What are the common side effects of Mitraa?
Common side effects of Mitraa are include:
- Decreased urine output.
- increased thirst.
- irregular heartbeat.
- mood changes.
- muscle pain or cramps.
- numbness or tingling in the hands, feet, or lips.
- unusual tiredness or weakness.
Is Mitraa safe during pregnancy?
Mitraa should still be avoided during pregnancy, especially during the first trimester.
Is Mitraa safe during breastfeeding?
No information is available on the clinical use of Mitraa during breastfeeding. However, limited data indicate that maternal Mitraa produces levels in milk that are less than the 5 mg/kg daily doses that have been recommended to treat infants.
Can I drink alcohol with Mitraa?
Avoid alcohol while taking this Mitraa.
Can I drive after taking Mitraa?
Avoid driving or hazardous activity until you know how this Mitraa will affect you. Your reactions could be impaired. Avoid taking antacids within 1 hour before or 2 hours after you take Mitraa.
When should be taken of Mitraa?
Mitraa capsules and tablets should be taken with a full meal. The oral liquid is best taken on an empty stomach.Take the tablets at the same time each day.
Can Mitraa be taken at night?
The capsules are taken during the night or after a full meal.
Why is Mitraa taken with food?
Food increases the absorption of Mitraa capsules but decreases the absorption of Mitraa oral solution. Capsules should be taken immediately after a full meal and the solution be taken on an empty stomach to ensure best results.

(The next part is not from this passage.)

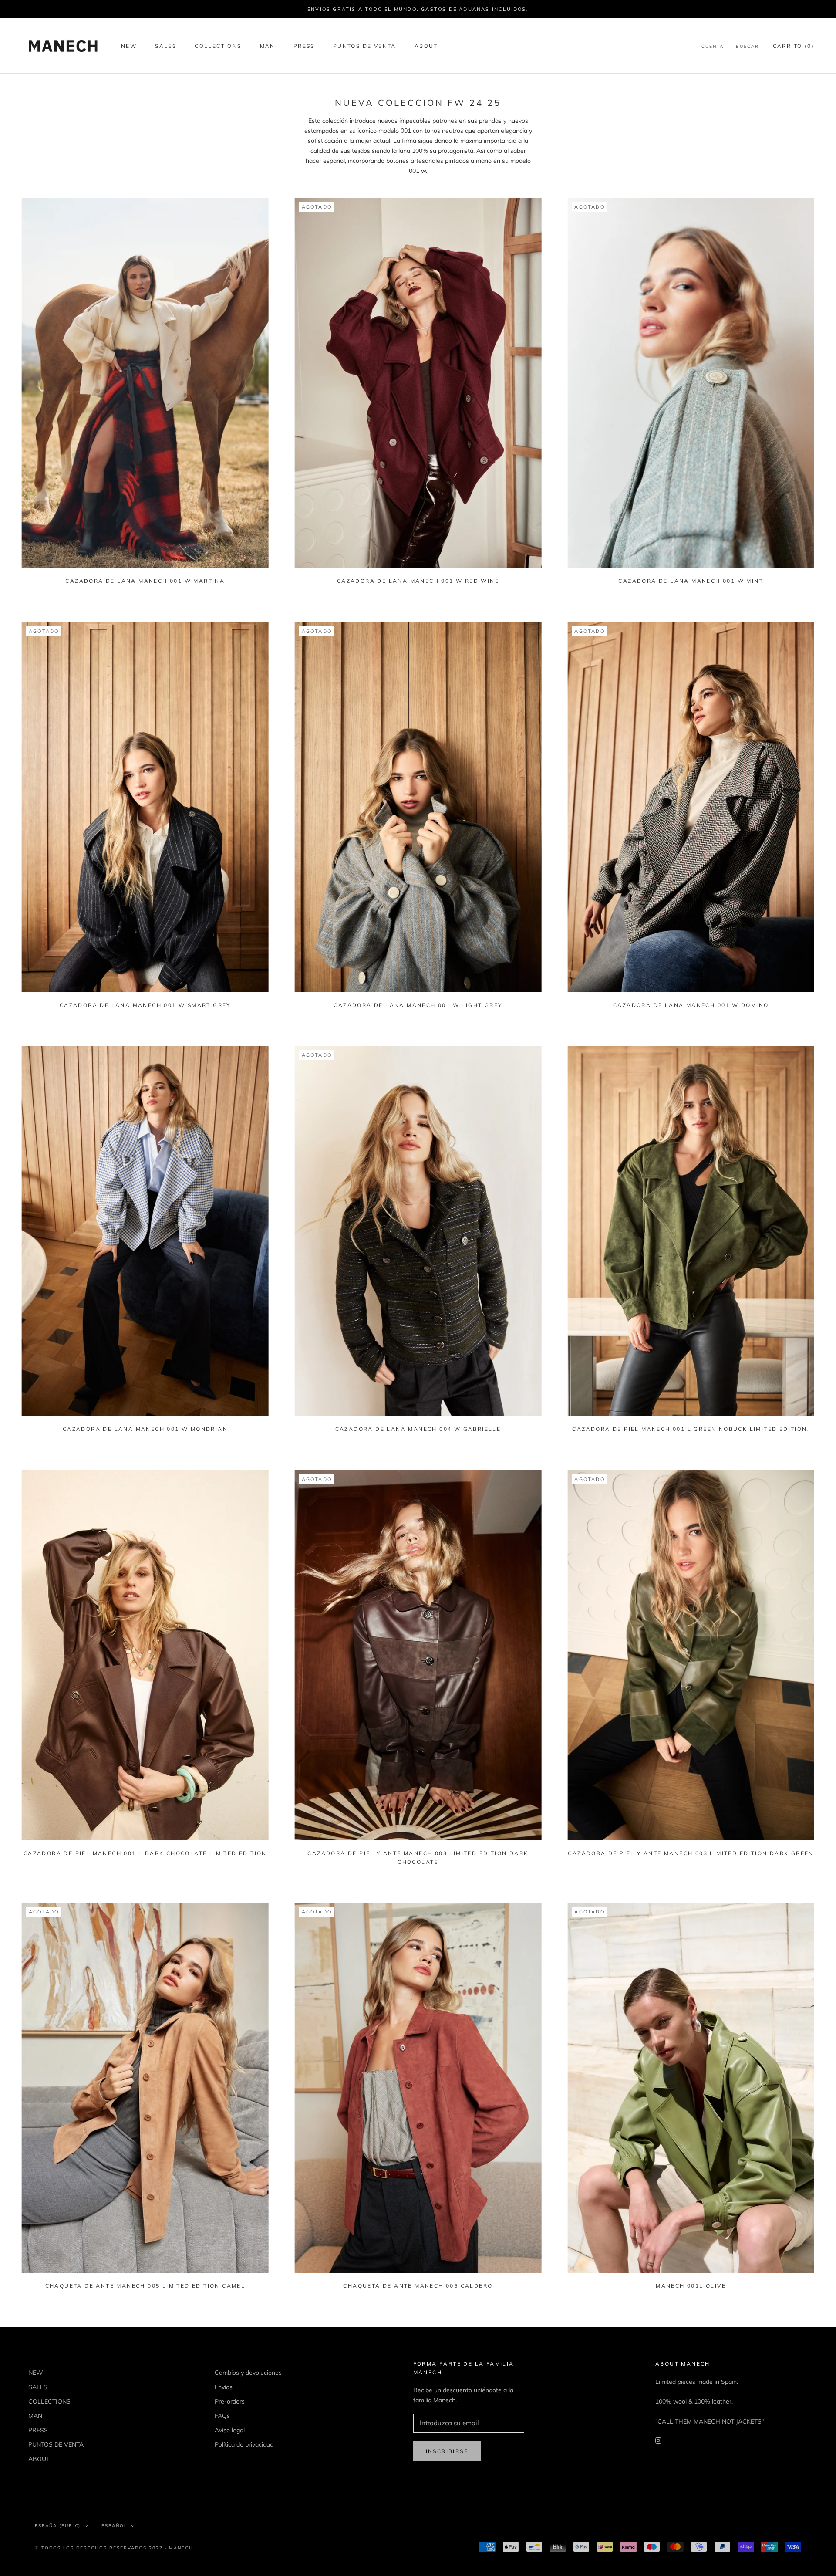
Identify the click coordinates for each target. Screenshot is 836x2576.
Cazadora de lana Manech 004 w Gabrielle (418, 1429)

How long does Mitraa take to work ?
Mitraa takes around one to four weeks after treatment for its optimum action on the fungi that cause ringworm infections. It is essential to complete the dosage for the best results.
How long does Mitraa stay in my system?
Mitraa has a half-life of around 60 hours and therefore stays in the blood for a long time. Most of the drug elimination occurs through stool and urine. It may require two weeks for complete elimination.
Does Mitraa affect my immune system?
The anti-fungal agent Mitraa exerts immunosuppressive effects on alloreactivity but not on natural immunity in vitro.
Can Mitraa be taken long term?
The results show that Mitraa 100 mg/day is safe and efficient in the long-term treatment of fungal nail infections.
How long can I take Mitraa?
Mitraa oral solution is usually taken on an empty stomach once or twice a day for 1 to 4 weeks or sometimes longer.
Who should not take Mitraa?
You should not take Mitraa if you have ever had heart failure.If you have liver or kidney disease, you should not take Mitraa with colchicine, fesoterodine, or solifenacin.
What happens if I miss a dose?
Take the medicine as soon as you can, but skip the missed dose if it is almost time for your next dose. Do not take two doses at one time.
What happen if I overdose of Mitraa?
If you think you took too much Mitraa, call your doctor or local poison control center, or go to the nearest hospital emergency room right away.
What happen if I stop taking Mitraa suddenly ?
If you experience any of the following symptoms, stop taking Mitraa and call your doctor immediately: shortness of breath; coughing up white or pink phlegm; weakness; excessive tiredness; fast heartbeat; swelling of the feet, ankles, or legs; waking up at night; and sudden weight gain.
Is Mitraa bad for my liver?
Some people taking Mitraa have developed severe liver damage leading to liver transplant or death.